What could have been better?

  • It would have made sense to focus from the outset on the judging criteria (Human Centricity, Innovation, Technical Execution, Impact & Value for the Business), while we concentrated more on getting the MVP to work.
  • I spent a lot of time on presentation design (many people noted the strong branding), when I should have devoted more time to the product itself.

What we used

  • lovable.ai for building the frontend and designing the presentation. In the past, AI agents struggled with design; this time I was pleasantly surprised by the new capabilities. I especially liked selecting a specific design element and assigning a refinement task to it, and the fact that Lovable automatically fixes code errors as they appear.
  • Claude Code for the backend, frontend–backend integration, and frontend refinements. Claude performs well; green-field prototyping works at a high level. But there are still issues: we couldn’t solve the laptop camera access problem on Windows. At the current state of the models, fixing a bug like that can take a lot of time.

Key takeaways

  1. AI has changed how we develop software. A year ago, building such a product in so little time would have been nearly impossible. Prototyping and creating a functional MVP is now accessible even without development skills.
  2. AI won’t replace developers. AI-generated code needs validation, and architectural decisions are better made by humans. AI can easily produce simple code; complex code often stumps it.
  3. The team matters. Even people who didn’t know each other can find a common vibe and team spirit in a few days. Diversity and the ability to listen and trust each other are crucial. Often the most unconventional ideas from today’s students resonated most with the audience.
  4. In-person matters. We’ve grown used to remote work, but introductions and onboarding, goal-setting and brainstorming, presentations and coaching work better live.
  5. AI can go down a “rabbit hole.” Like a person, it can keep trying the same failing approach. It’s important to reset the context, look at the task from another angle, and avoid wasting time on a dead end.

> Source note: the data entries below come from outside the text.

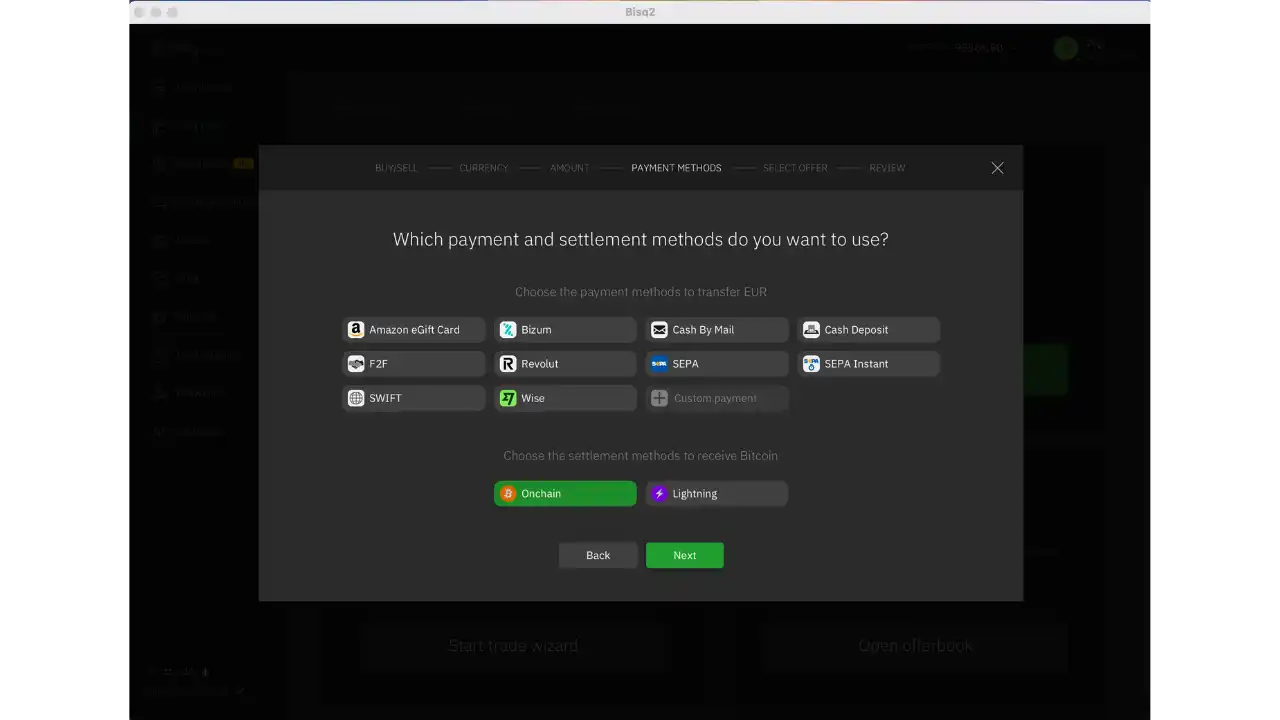Switch to the CURRENCY wizard step
Viewport: 1280px width, 720px height.
tap(483, 168)
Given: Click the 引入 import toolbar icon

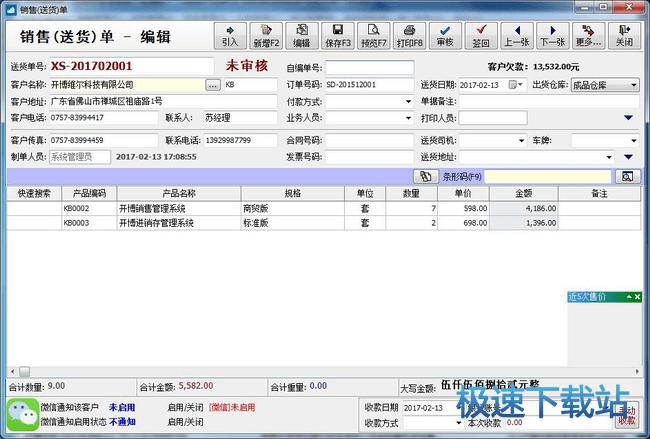Looking at the screenshot, I should pyautogui.click(x=231, y=35).
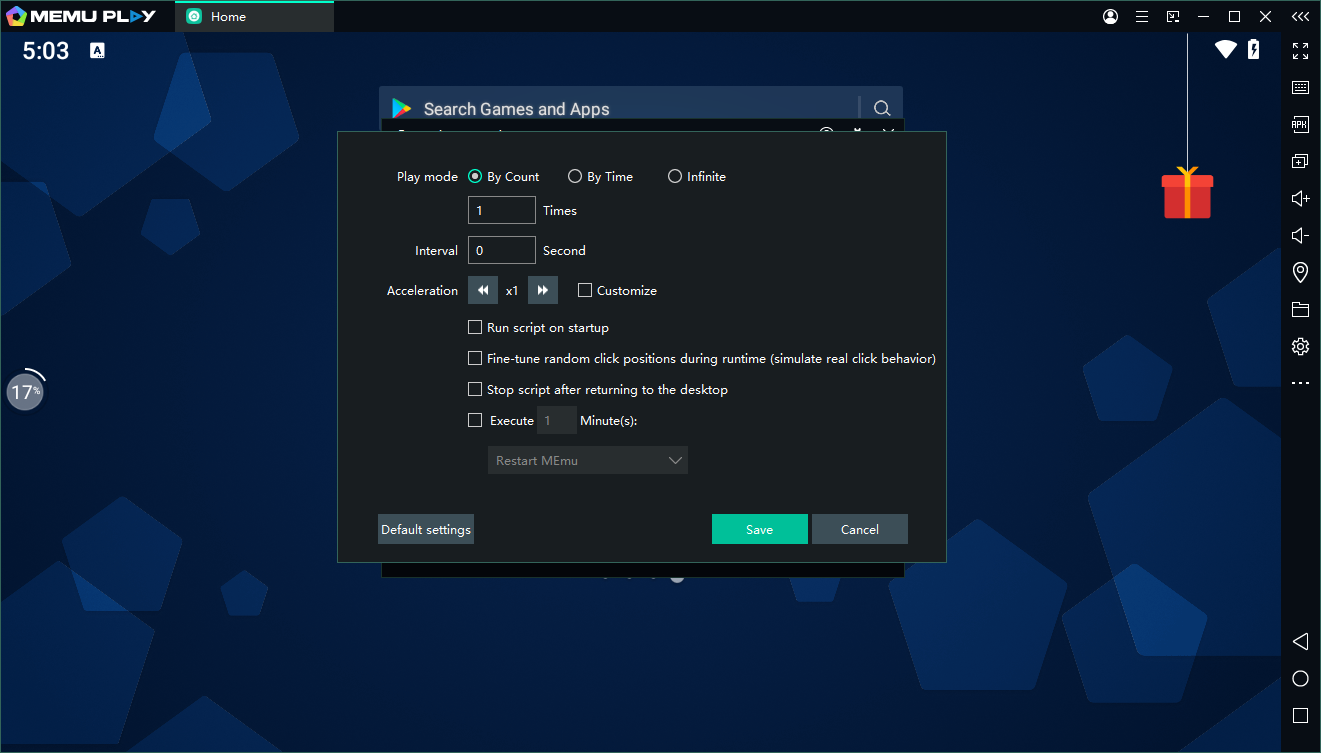This screenshot has width=1321, height=753.
Task: Select the By Time play mode
Action: click(x=575, y=177)
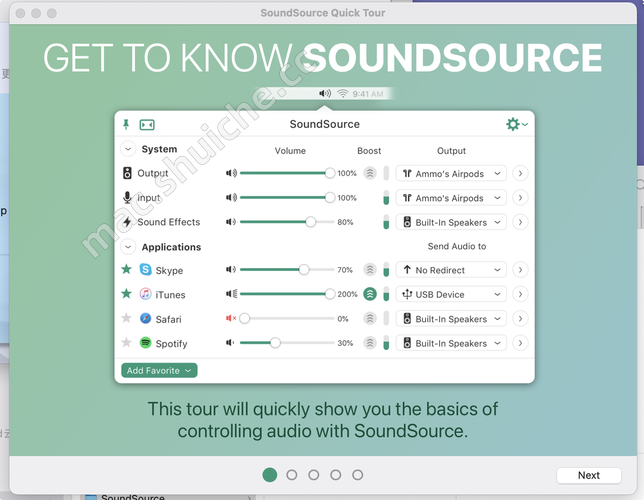Expand details arrow for Sound Effects row

tap(520, 222)
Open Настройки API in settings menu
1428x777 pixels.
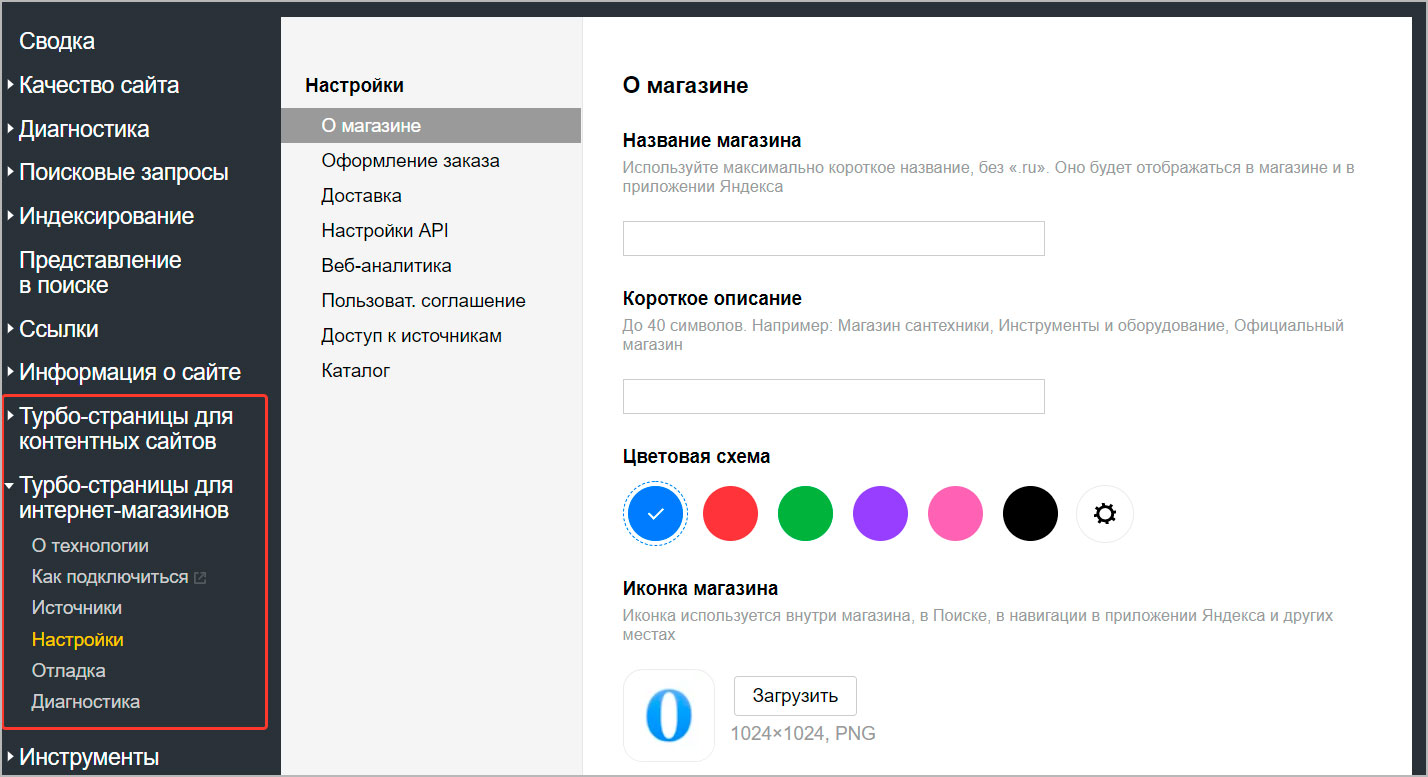384,231
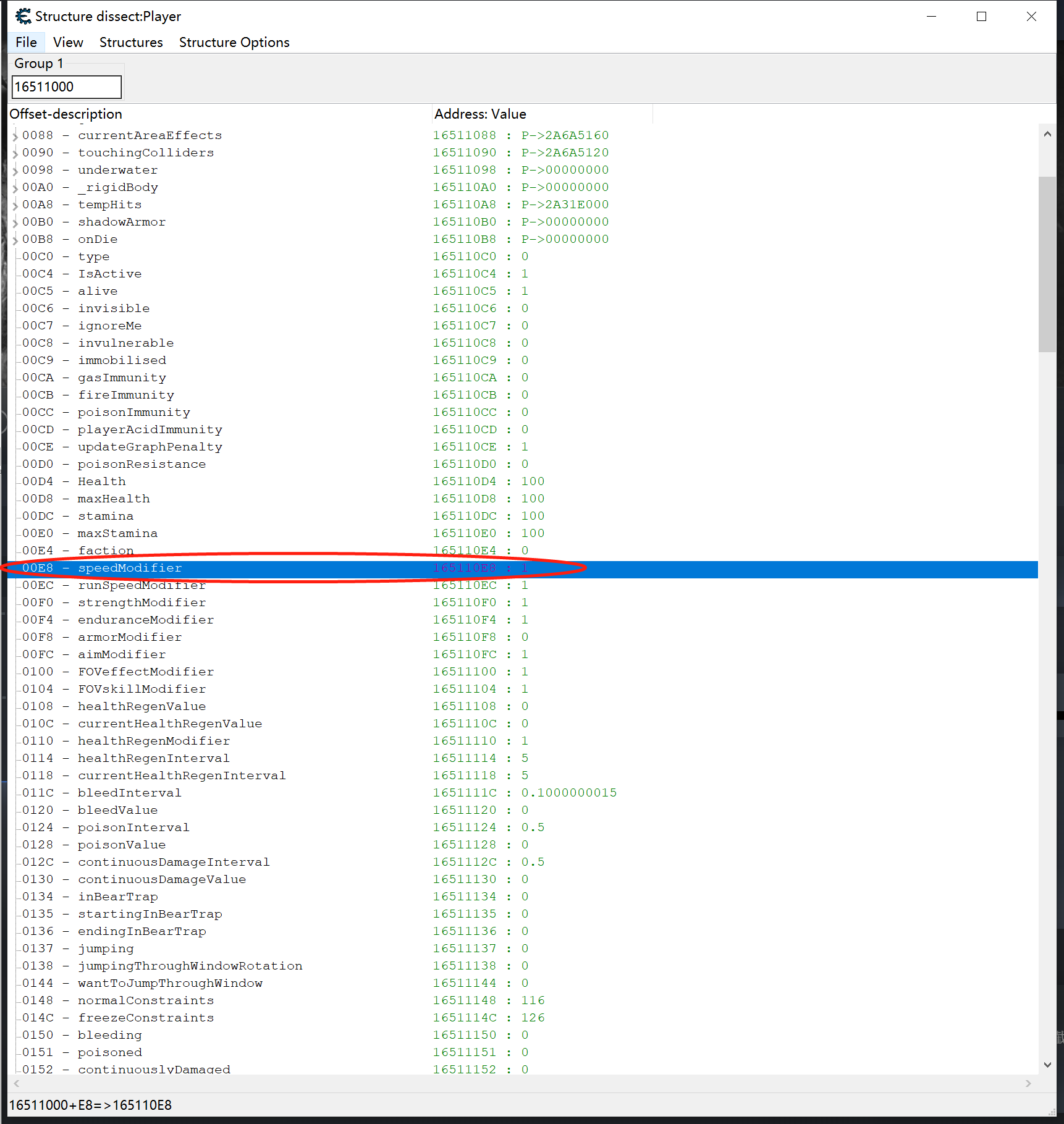Select the invulnerable row

pos(125,343)
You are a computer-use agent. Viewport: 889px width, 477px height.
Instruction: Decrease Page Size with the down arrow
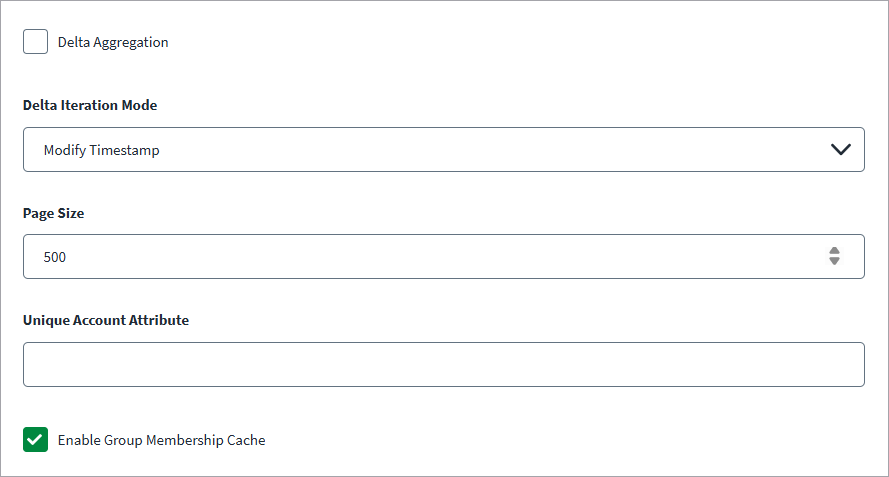point(834,261)
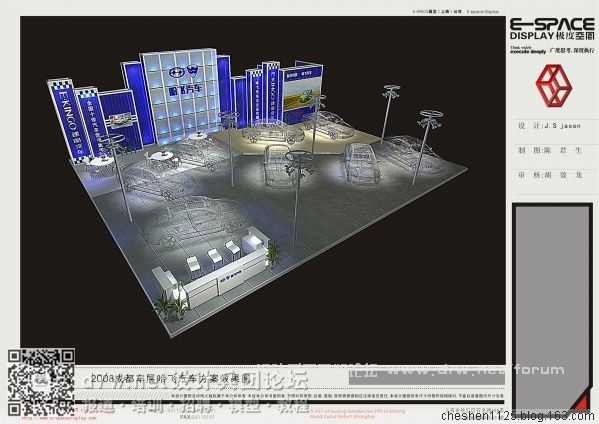The height and width of the screenshot is (424, 599).
Task: Click the forum watermark text
Action: 539,370
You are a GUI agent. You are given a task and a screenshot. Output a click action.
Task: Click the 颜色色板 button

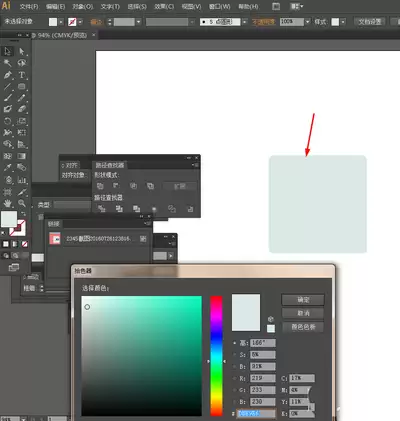pyautogui.click(x=303, y=327)
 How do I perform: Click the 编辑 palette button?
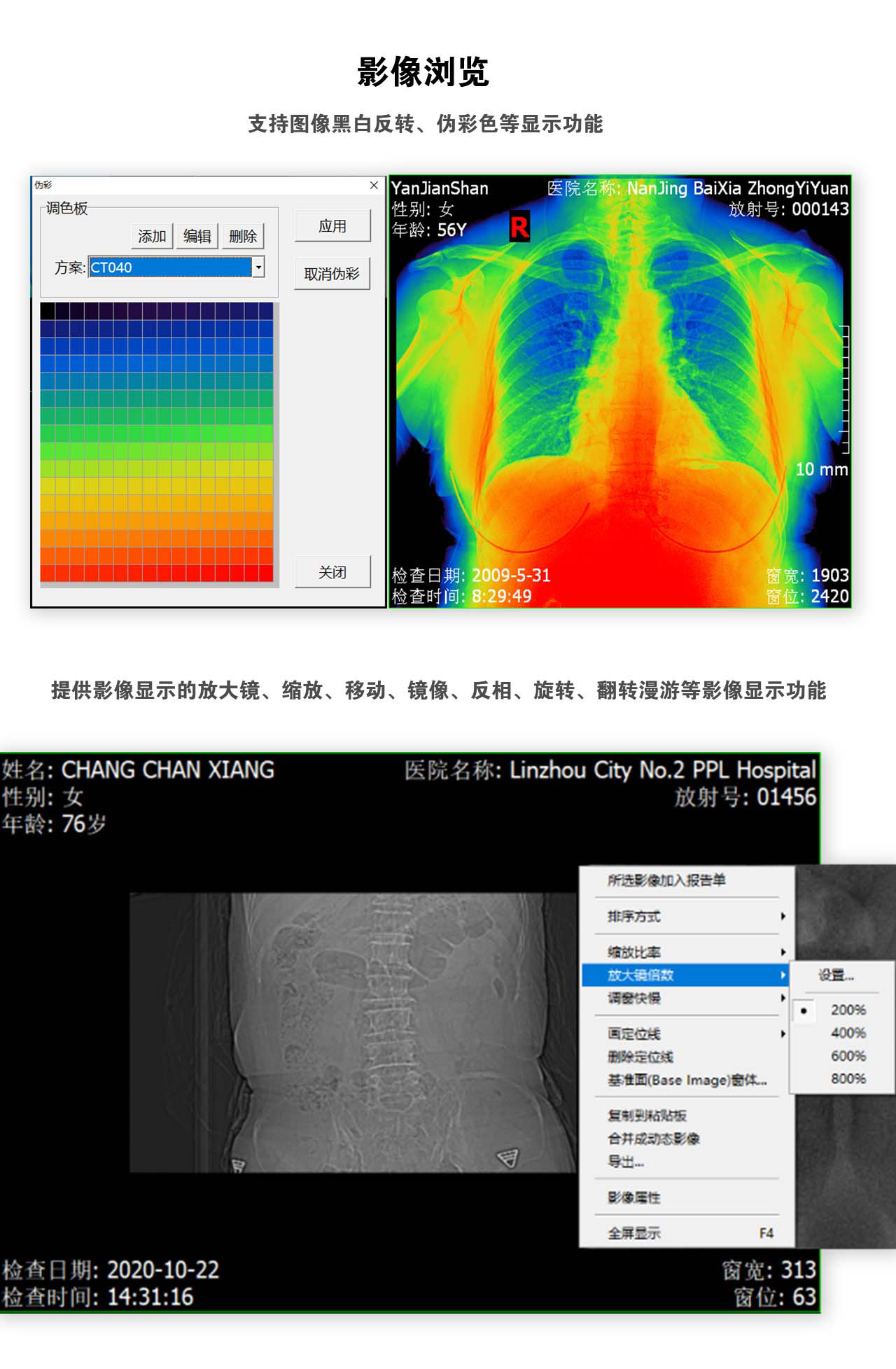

I’d like to thank T-Digital Greece and George Dedes for the opportunity to participate in this hackathon. And also my team: Sigrid for valuable coaching advice and strong architectural ideas; Lars for leadership and technical expertise; Dea for a customer-centric UI and an excellent presentation; Daniel for high-quality code and the ability to say, “this is impossible to do within the given time frame”; Franziska Titze for the right questions, team spirit, and humor; and Tina for B2B business expertise and empathy. Thank you — these were three incredibly intense days!